By Turna Ray | Jul 26, 2017

NEW YORK (GenomeWeb) – The launch of Helix’s online marketplace of applications this week might signal a new era in consumer genomics, but while developers jump in with a variety of products they hope will entice customers, questions remain as to who those customers will be and whether they’ll regularly engage with these apps.

Among the initial crop of products offering insights into health, family planning, ancestry, fitness, nutrition, and some entertainment, there may not yet be a killer app that’s as indispensable as Uber or as addictive as Pokemon Go. But these first apps will enable Helix and its partners to start to understand the kind of person that’s interested in exploring their DNA data in different contexts and the factors that would spur them to keep returning to that data throughout their lives.

At the Manhattan launch event for Helix’s app store, CEO Robin Thurston noted that anyone who has wondered if he or she is at risk for heart disease, wanted to personalize their workout routine, is thinking about starting a family, and has questioned the ability to process certain foods would find a product of interest. Currently, the online marketplace features products developed by a dozen partners, but according to Thurston, as more come online later this year, Helix will be able to create more detailed user profiles.

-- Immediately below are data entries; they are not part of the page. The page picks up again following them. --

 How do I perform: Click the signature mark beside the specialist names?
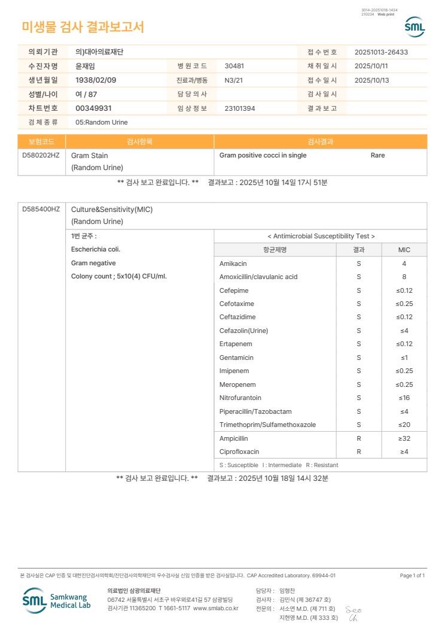coord(353,613)
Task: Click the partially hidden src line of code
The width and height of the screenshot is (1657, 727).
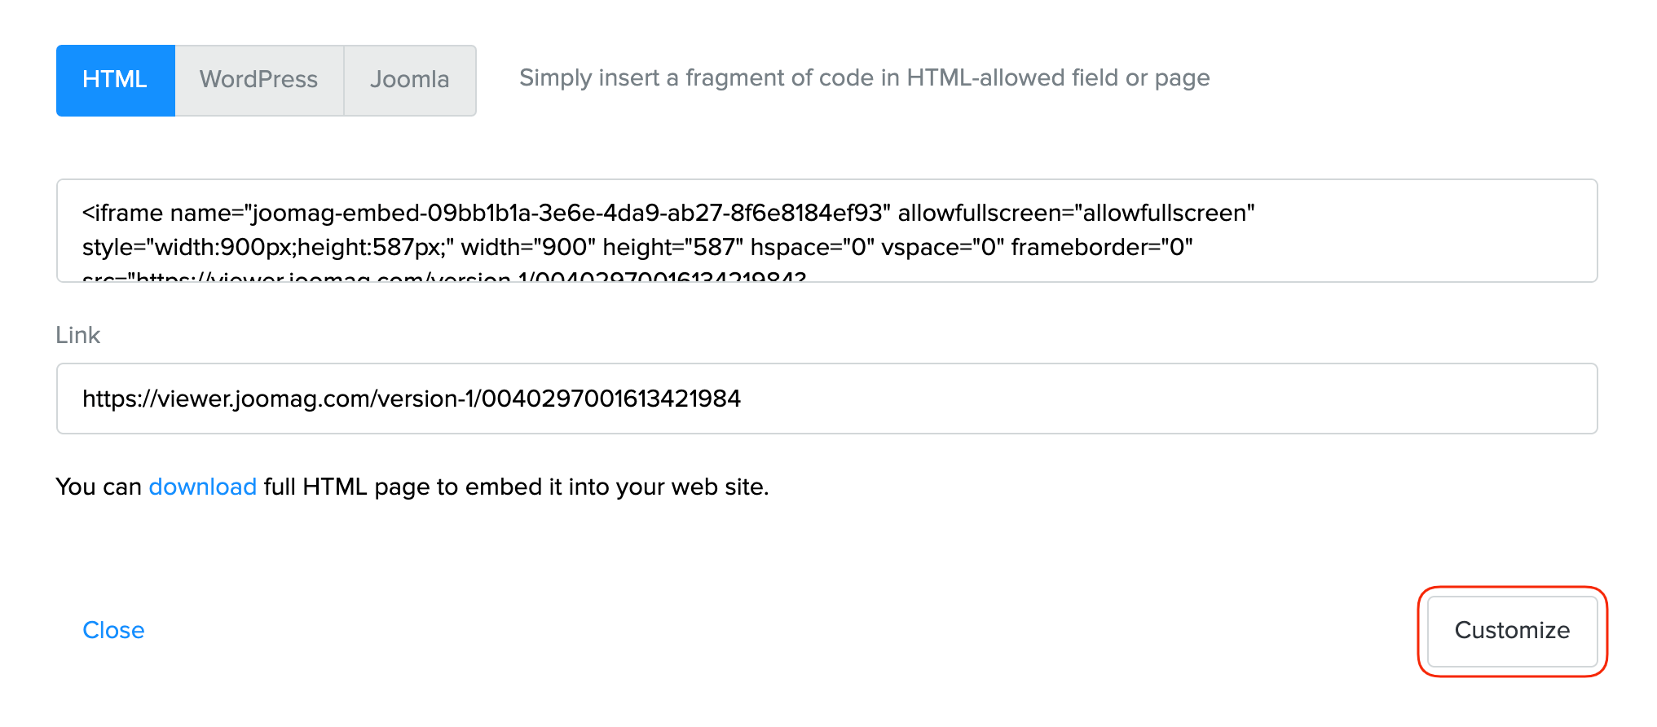Action: (444, 277)
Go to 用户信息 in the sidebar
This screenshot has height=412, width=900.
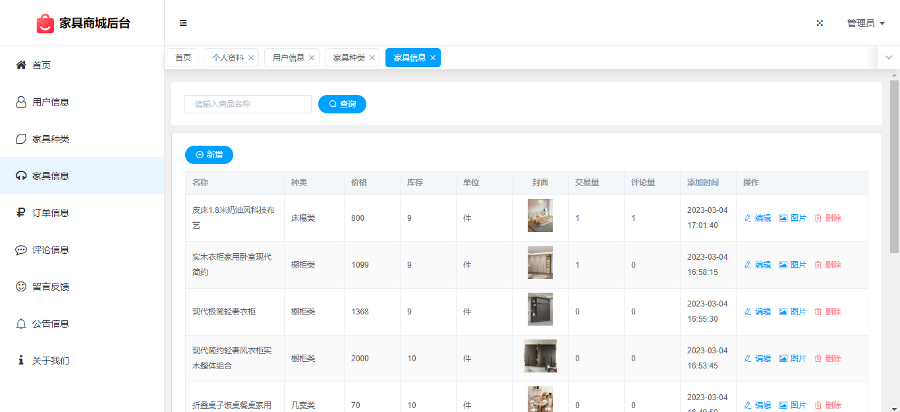50,102
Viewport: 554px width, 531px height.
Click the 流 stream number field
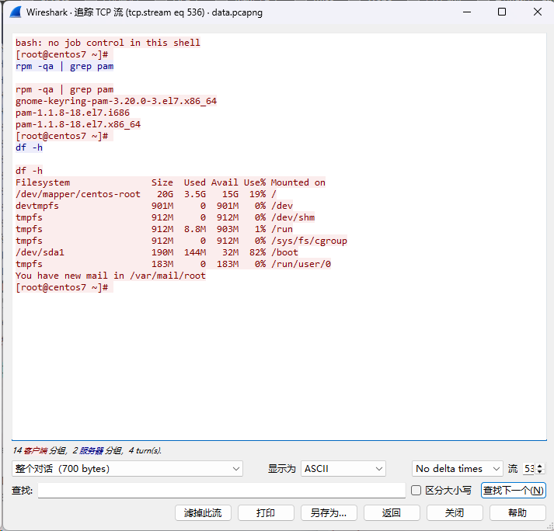point(528,469)
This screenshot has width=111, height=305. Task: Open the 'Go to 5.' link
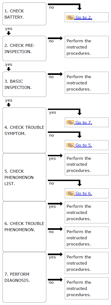click(x=84, y=145)
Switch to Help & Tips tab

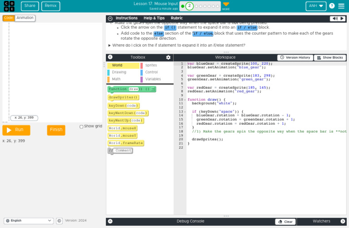(x=154, y=18)
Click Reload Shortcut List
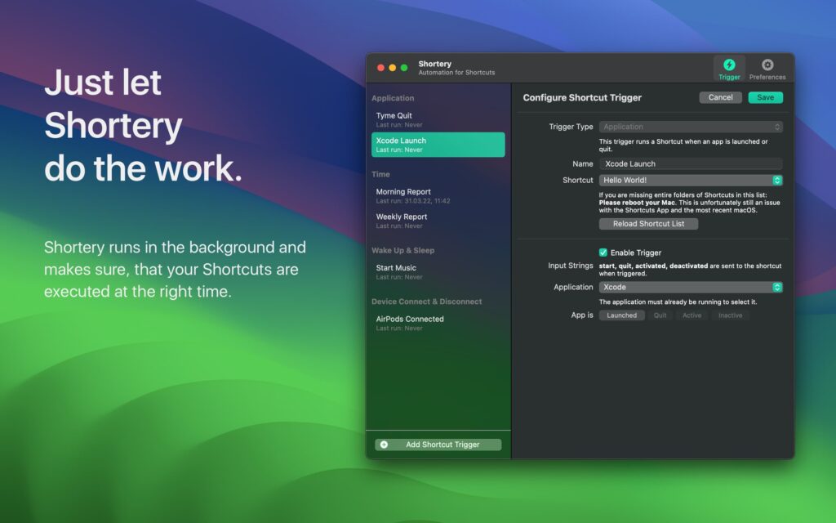The width and height of the screenshot is (836, 523). point(648,223)
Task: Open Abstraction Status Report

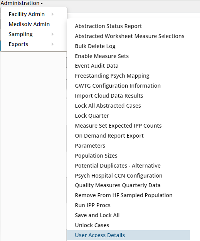Action: [108, 26]

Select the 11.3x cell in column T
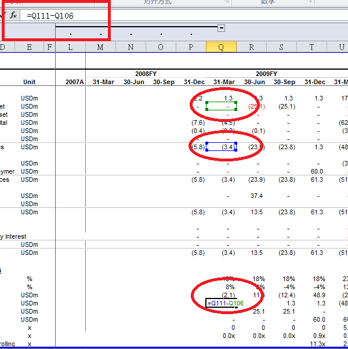pyautogui.click(x=317, y=344)
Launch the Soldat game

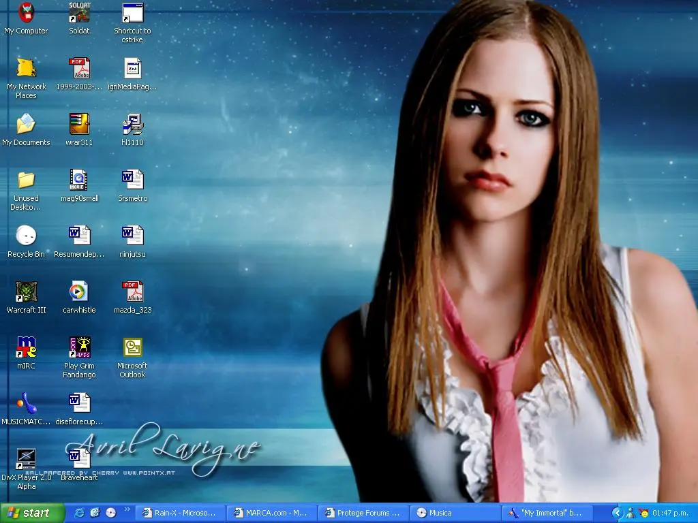[80, 14]
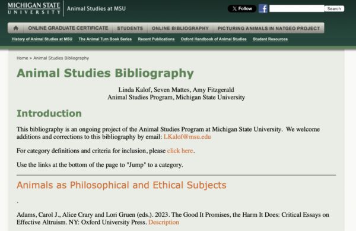Go to Recent Publications
This screenshot has height=231, width=356.
click(156, 39)
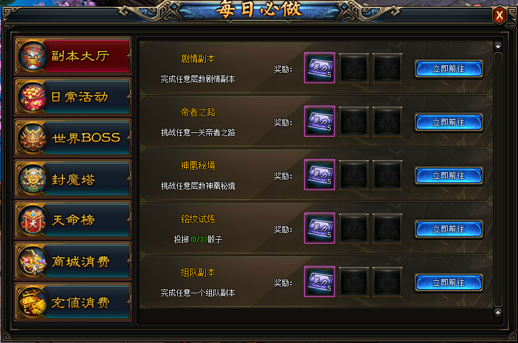Open the 封魔塔 category
Screen dimensions: 518x343
73,179
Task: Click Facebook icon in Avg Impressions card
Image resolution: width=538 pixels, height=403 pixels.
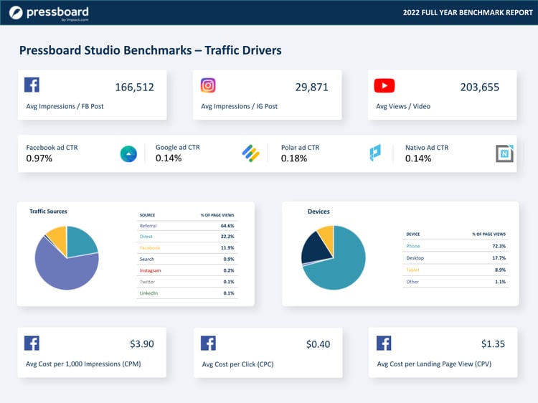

Among the first apps in Helix’s store is a streamlined carrier screening product offered by Sema4. While users may not reference such an app as often as they order food through Seamless, for example, Sema4 will be paying close attention when they do. Sema4 CEO Eric Schadt has long been interested in using apps and wearables to collect data — not just genomics but all kinds of data — and model people’s health trajectories, so interventions can be taken early enough to prevent disease.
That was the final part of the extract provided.